April 17, 2019
As a trade deal between the US and China comes within striking distance, it doesn’t look like the Trump administration is about to hang up its hat and call it a day with regard to its protectionist push. Rather, it seems to be saddling up to go into a fresh tussle, this time with the EU.
Tensions flared up after a series of accidents spurred European aviation authorities to ground Boeing 737 Max aircrafts – which belong to the US firm’s best-selling family of models. This breathed new life into dispute that’s dragged on for more than a decade under WTO adjudication: Both sides accuse each other of offering domestic aircraft manufacturers (Airbus in Europe and Boeing in the US) illegal aid.

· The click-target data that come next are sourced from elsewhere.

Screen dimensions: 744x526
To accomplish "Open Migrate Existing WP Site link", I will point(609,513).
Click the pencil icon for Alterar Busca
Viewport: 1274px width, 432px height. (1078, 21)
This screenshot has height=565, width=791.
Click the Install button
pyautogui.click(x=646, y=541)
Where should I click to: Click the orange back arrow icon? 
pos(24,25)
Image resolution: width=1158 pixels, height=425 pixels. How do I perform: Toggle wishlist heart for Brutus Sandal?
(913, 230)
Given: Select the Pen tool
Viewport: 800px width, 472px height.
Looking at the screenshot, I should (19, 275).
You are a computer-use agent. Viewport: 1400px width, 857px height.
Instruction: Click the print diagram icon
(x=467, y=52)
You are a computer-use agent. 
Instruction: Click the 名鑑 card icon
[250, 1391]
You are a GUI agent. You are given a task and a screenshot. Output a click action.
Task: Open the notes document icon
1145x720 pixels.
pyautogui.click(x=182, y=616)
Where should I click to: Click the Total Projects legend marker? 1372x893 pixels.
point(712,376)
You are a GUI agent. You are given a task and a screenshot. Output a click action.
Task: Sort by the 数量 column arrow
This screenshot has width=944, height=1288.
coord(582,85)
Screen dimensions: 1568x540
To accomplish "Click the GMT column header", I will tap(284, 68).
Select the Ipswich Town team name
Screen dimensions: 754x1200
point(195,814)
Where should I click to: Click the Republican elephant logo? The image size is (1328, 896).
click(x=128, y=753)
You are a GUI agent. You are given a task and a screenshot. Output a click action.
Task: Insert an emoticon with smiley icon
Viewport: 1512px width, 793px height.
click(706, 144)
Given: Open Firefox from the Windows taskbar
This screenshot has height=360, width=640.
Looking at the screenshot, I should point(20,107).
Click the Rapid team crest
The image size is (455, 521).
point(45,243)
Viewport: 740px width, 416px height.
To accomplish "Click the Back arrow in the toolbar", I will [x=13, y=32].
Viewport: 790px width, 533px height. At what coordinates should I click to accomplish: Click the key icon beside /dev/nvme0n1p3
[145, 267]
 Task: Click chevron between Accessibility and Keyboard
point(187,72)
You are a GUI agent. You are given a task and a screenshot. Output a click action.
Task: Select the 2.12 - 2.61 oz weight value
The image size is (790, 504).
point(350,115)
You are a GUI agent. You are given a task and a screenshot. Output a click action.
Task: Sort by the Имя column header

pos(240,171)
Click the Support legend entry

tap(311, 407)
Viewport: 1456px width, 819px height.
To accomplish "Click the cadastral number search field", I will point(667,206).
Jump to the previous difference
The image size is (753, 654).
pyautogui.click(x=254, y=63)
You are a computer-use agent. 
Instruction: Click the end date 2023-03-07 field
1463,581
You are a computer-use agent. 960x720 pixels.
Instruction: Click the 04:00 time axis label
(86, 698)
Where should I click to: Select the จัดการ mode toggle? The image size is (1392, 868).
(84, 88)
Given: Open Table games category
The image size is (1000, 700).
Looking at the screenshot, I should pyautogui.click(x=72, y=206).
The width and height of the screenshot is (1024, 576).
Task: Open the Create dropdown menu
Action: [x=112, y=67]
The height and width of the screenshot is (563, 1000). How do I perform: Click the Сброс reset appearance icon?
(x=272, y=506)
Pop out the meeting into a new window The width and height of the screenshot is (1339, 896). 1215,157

Following a WTO ruling that found EU subsidies to Airbus have had an adverse impact on the US, the US has threatened tariffs on some $11Bn worth of EU goods. The product list (which will be finalized after the WTO arbiter evaluates the claims) covers mainly agricultural products: salmon, lemons, an array of cheeses from Pecorino to Stilton, olive oil, Marsala wine… For now, the market reaction has been minimal and our equity analysts believe this is because such goods are mainly produced by private firms that don’t trade on the stock exchange – farms, fisheries, dairies… There is also some reassurance in the fact that the US is going through the correct channels (the WTO). Last year, it attracted severe criticism following the way it rolled out steel tariffs – the EU Trade Commissioner Pascal Lamy was quoted as saying: ‘The world steel market is not the wild west, where people do as they like. There are rules to guarantee the multilateral system.’
The EU has come out with retaliatory tariffs totaling over $22 billion on items such as plums, mangoes, planes, beeswax, tractors and car parts. Now, the danger is further escalation. The US-China spat began with trivial items like washing machines, but before long, the value of goods caught in the US’ lasso was worth $250 billion, with $267 billion more threatened. The US is currently considering tariffs on auto imports – a move that could really imperil the EU economy, hitting Germany the hardest as the below chart shows. Germany’s export-oriented economy is already feeling the fall-out from the US-China dispute which weighed on global trade.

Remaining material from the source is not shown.